The study plan for the 2002 trapping season was directed at continuing to improve the estimates of Skagit River chinook production through achieving a better understanding of the sources of variation. In addition to continuing our analysis of the chinook and coho trapping data collected over the previous eleven years, the 2002 work plan included the following six operational elements.

  1. Trapping season. A critical uncertainty in estimating Skagit River wild 0+ chinook production is their emigration timing. In 2002 we began trapping in mid-January and continued through July. Migration was in progress at a low level when trapping began and was essentially over in mid-July.
  2. Nightly trap operation. We fished the scoop and screw traps nightly throughout the season, unless high flows, debris or damaged gear prevented trap operation.
  3. Daytime trap operation. Daytime trapping occurred every third day. We enumerated catches shortly after dawn and around dusk to enable us to separate day and night catches.
  4. Wild coho marking. In 1999 and 2000, we assessed differences in recapture rates of wild coho trapped and marked in the upper river with those marked in the lower watershed by using different marks. Coho smolts marked and released by the NPS and the WDFW Habitat Program were identified with a left ventral fin-clip (LV- mark), as in past years. Smolts captured at Mannser Creek in the lower river were right ventral finclipped (RV-marked) by our trapping personnel. During the two- year evaluation we discovered significant differences in recapture rates between the two mark groups. Smolts released high in the river were recovered at lower rates than those released from Mannser Creek in the lower watershed. Inclusion of the upper-river marked smolts in the coho production calculations biased the estimate high. Therefore, we discontinued marking fish in the upper watershed in Spring 2001. Smolts that were RV-marked at Mannser Creek provided the basis for the coho smolt production estimate.
  5. Trap efficiency. In addition to the marked wild coho released from the Mannser Creek tributary trap and the groups of ad-marked/coded-wire tagged hatchery chinook fingerlings released from the three production facilities (Countyline Ponds, Baker River and Skagit Hatchery), we marked and released six groups of hatchery chinook above the trap to serve as calibration groups.
  6. Measuring visibility. To better understand the influence of water clarity on migration behavior, we measured visibility each day over the 1999, 2000, 2001, and 2002 spring seasons. Visibility data will be correlated with flow, turbidity measured at the Mount Vernon water intake, and fish catch data.

· · ·

Problem statement:
Transcribe the passage of the Skagit River trapping plan that starts at the words "The study plan" and ends after the words "prevented trap operation.".

Stored data:
· · ·

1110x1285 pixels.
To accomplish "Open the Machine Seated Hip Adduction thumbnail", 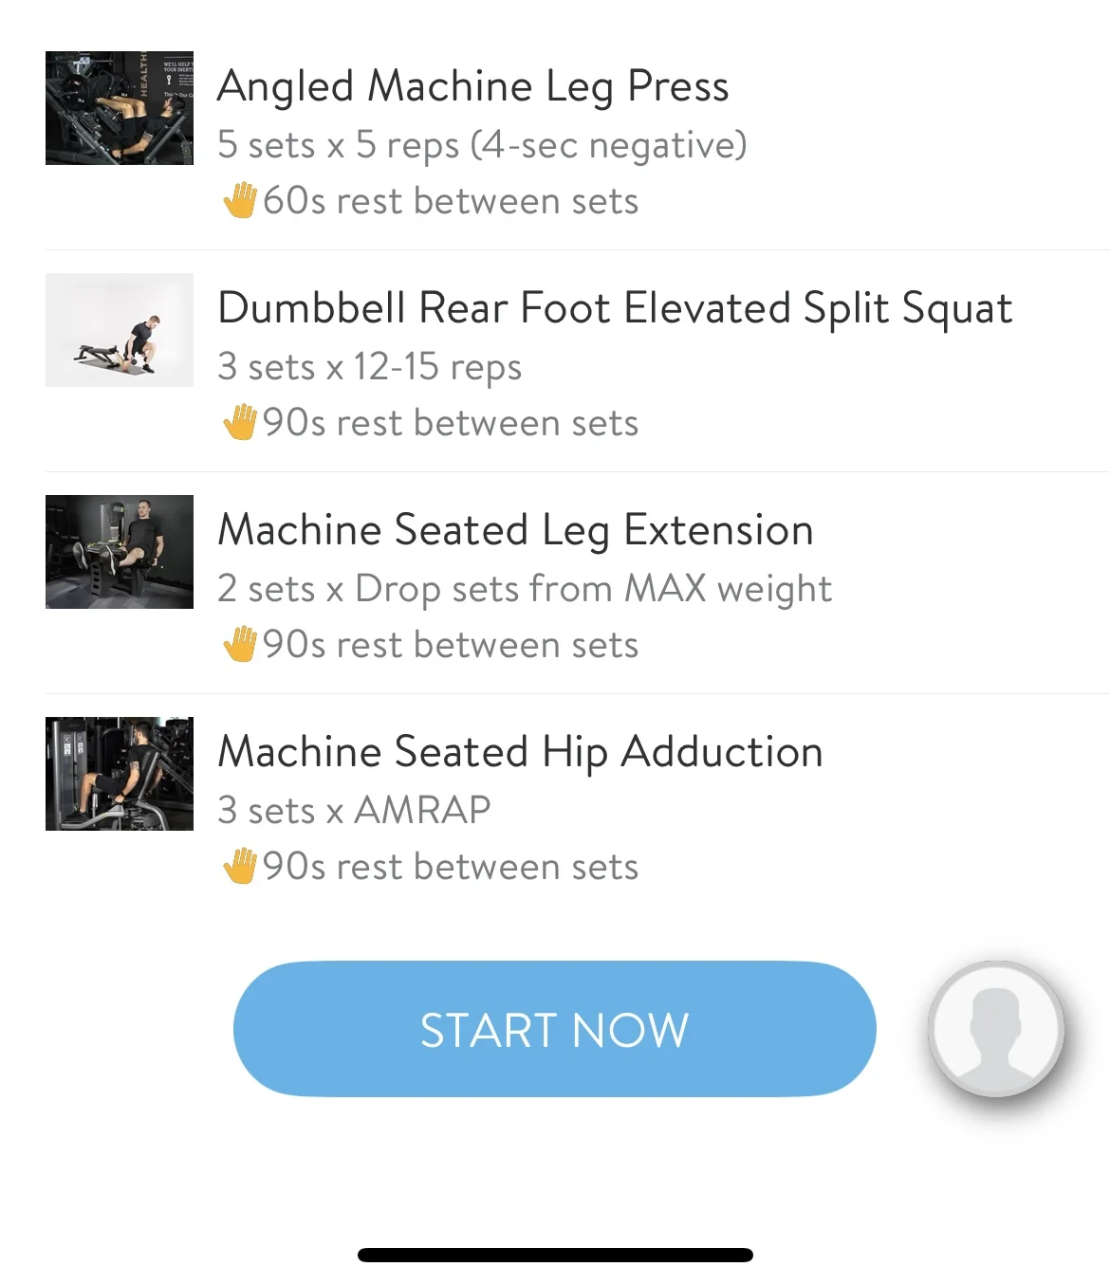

· · ·

Output for this task:
The study plan for the 2002 trapping season was directed at continuing to improve the estimates of Skagit River chinook production through achieving a better understanding of the sources of variation. In addition to continuing our analysis of the chinook and coho trapping data collected over the previous eleven years, the 2002 work plan included the following six operational elements.

  1. Trapping season. A critical uncertainty in estimating Skagit River wild 0+ chinook production is their emigration timing. In 2002 we began trapping in mid-January and continued through July. Migration was in progress at a low level when trapping began and was essentially over in mid-July.
  2. Nightly trap operation. We fished the scoop and screw traps nightly throughout the season, unless high flows, debris or damaged gear prevented trap operation.